SHORT PROBLEM A - In the thread on counting permutations by their records, which index is always a record by convention?
SHORT PROBLEM B - Copy every one of the rows that come after the thread word for word, and leave the pictures out of your copy.

EXCERPT PROVIDED -
<<<<
I'm trying to solve the following counting problem. Let $X_1,X_2,\ldots$ be random process and define:
- $L_1=1$,
- $L_k=\min\{n> L_{k-1}:X_n\geq X_1,\ldots,X_{n-1} \}$.
How many permutations of $m$ elements are such that $L_k=m$ for $m\geq k$? For example, one permutation that satisfies $L_4=8$ is
$$X_4\leq X_1\leq X_3\leq X_7\leq X_2\leq X_6\leq X_5\leq X_8.$$ Also note that, $L_2=2$, $L_3=5$ and $L_1<L_2<L_3<L_4$. I have been stuck with this problem for a while.
The exact distribution of the $X_i$ does not matter. All that matters is the relative ordering of the $X_i's$. Therefore, let us consider permutations of $\{1,2,\dots,m\}$, obtained by replacing the smallest value of $X_i$ with $1$, the second smallest value with $2$, and so on.
To simplify the terminology, given a permutation of $\{1,2,\dots,m\}$, let us call the index $i$ a record if the $i^{th}$ entry is larger than everything before it. By convention, $1$ is always a record.
If $L_k=m$, this means the $k^{th}$ record occurs at spot $m$, so that the first $m-1$ entries contain exactly $k-1$ records. So, we need to count permutations of a given length which have a given number of records. To this end, let $R(n,\ell)$ be the number of permtuations of $\{1,2,\dots,n\}$ with exactly $\ell$ records. This means that the solution to your problem is $R(m-1,k-1)/m!$.
Unfortunately, there is no "closed-form" expression for $R(n,\ell)$. It obeys the following recursive formula: $$ \begin{array}{l} R(n,\ell)=R(n-1,\ell-1)+(n-1)R(n-1,\ell), \\R(1,1)=1\\R(1,\ell)=0\qquad \text{when }\ell\neq 1 \end{array} $$ To see this, consider the location of $1$ in the permutation.
If $1$ is in the first spot, then $1$ is a record, and among the entries $\{2,3,\dots,m\}$, there are exactly $\ell-1$ records. This can be chosen in $R(n-1,\ell-1)$ ways.
>>>>
SUPPLIED RECORDS -
<<<<
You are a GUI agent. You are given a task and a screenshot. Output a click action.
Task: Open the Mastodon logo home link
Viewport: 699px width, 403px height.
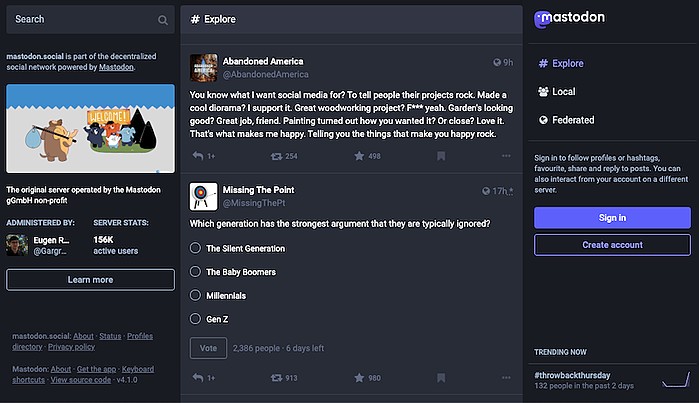(x=569, y=18)
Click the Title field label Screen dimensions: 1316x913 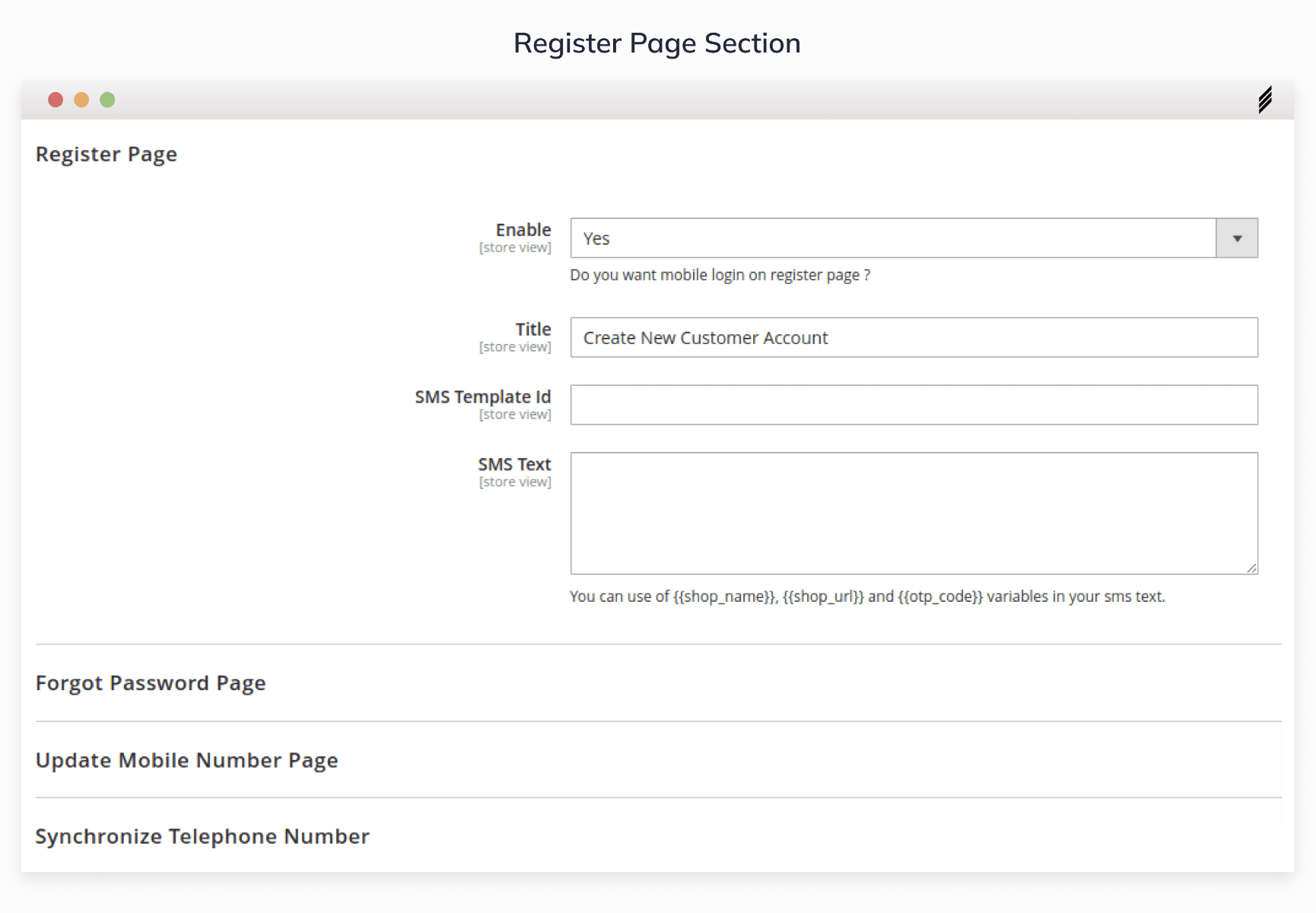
>>>>
RESULT A - Index 1 is always a record.

RESULT B -
You are a GUI agent. You are given a task and a screenshot. Output a click action.
Task: Open the Mastodon logo home link
Viewport: 699px width, 403px height.
(x=569, y=18)
Click the Title field label Screen dimensions: 1316x913 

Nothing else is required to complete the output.